**WHAT YOU SHOULD DO**. Reproduce exactly the lines from the one that holds "Where should I" through the last line of the entries, both ends included, but not the pictures.

**WORKING DATA**.
--

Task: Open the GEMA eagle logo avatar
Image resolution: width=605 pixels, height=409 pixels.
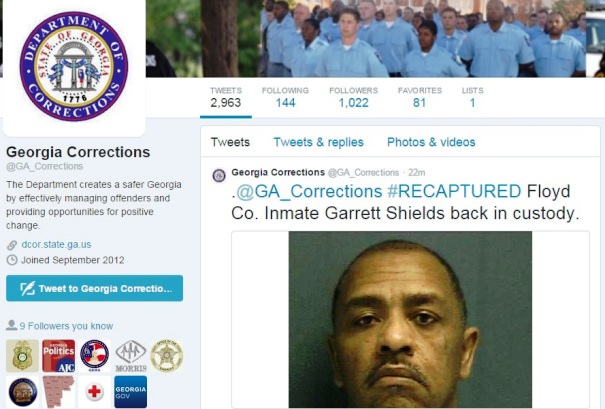Action: (x=95, y=356)
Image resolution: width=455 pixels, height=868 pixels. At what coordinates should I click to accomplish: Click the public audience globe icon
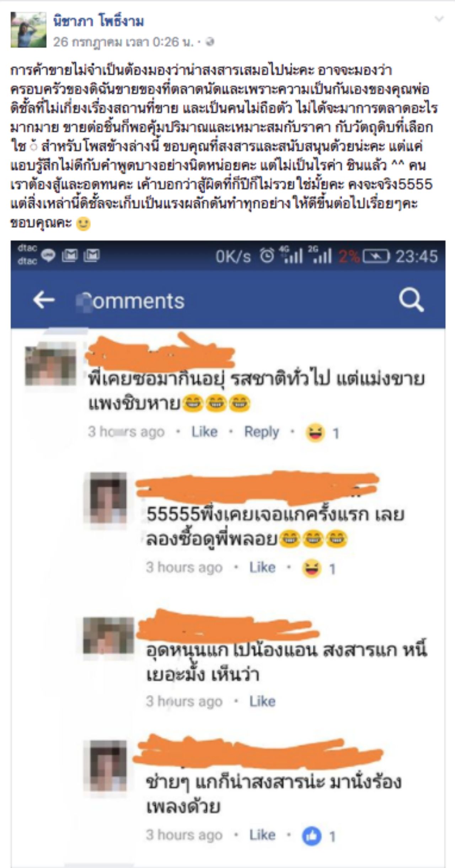[210, 42]
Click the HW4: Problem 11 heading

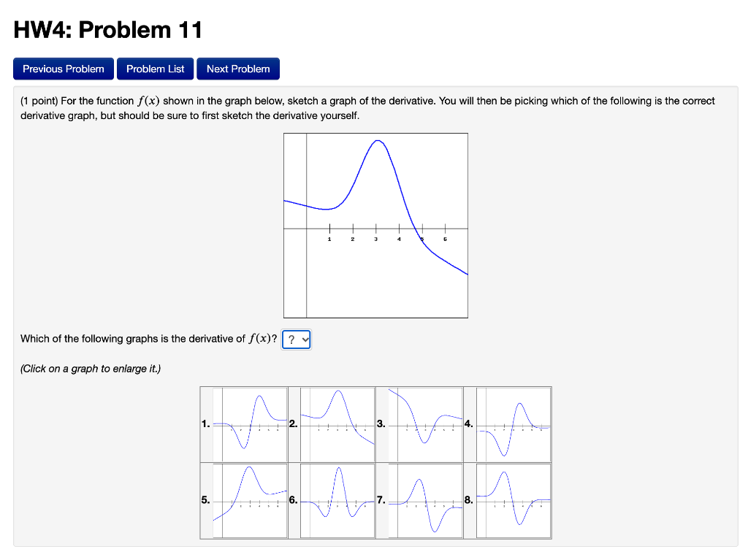107,29
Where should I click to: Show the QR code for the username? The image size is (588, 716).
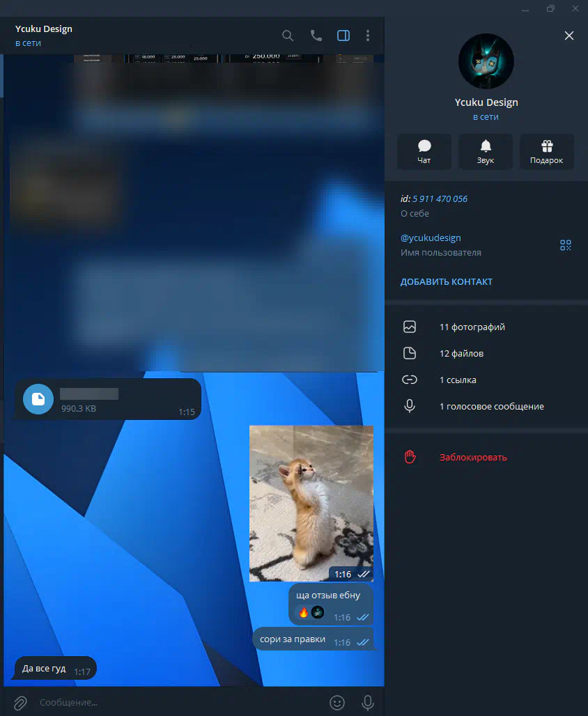[x=565, y=245]

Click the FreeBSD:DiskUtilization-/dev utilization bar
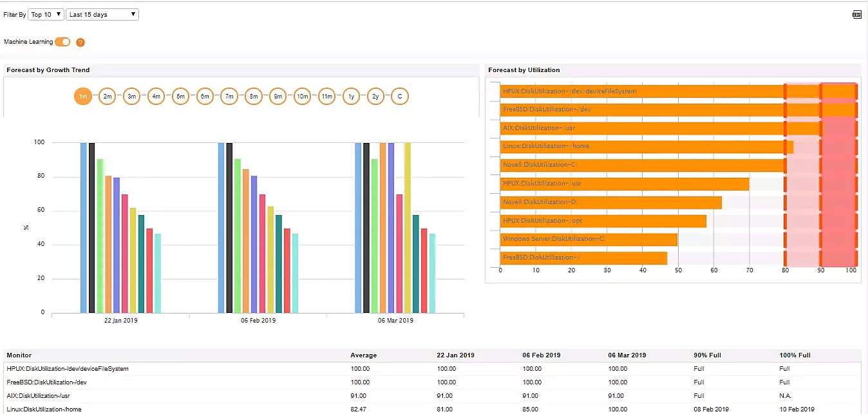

--

**FINISHED TASK**.
Where should I click to: Show the QR code for the username? The image size is (588, 716).
[x=565, y=245]

Click the FreeBSD:DiskUtilization-/dev utilization bar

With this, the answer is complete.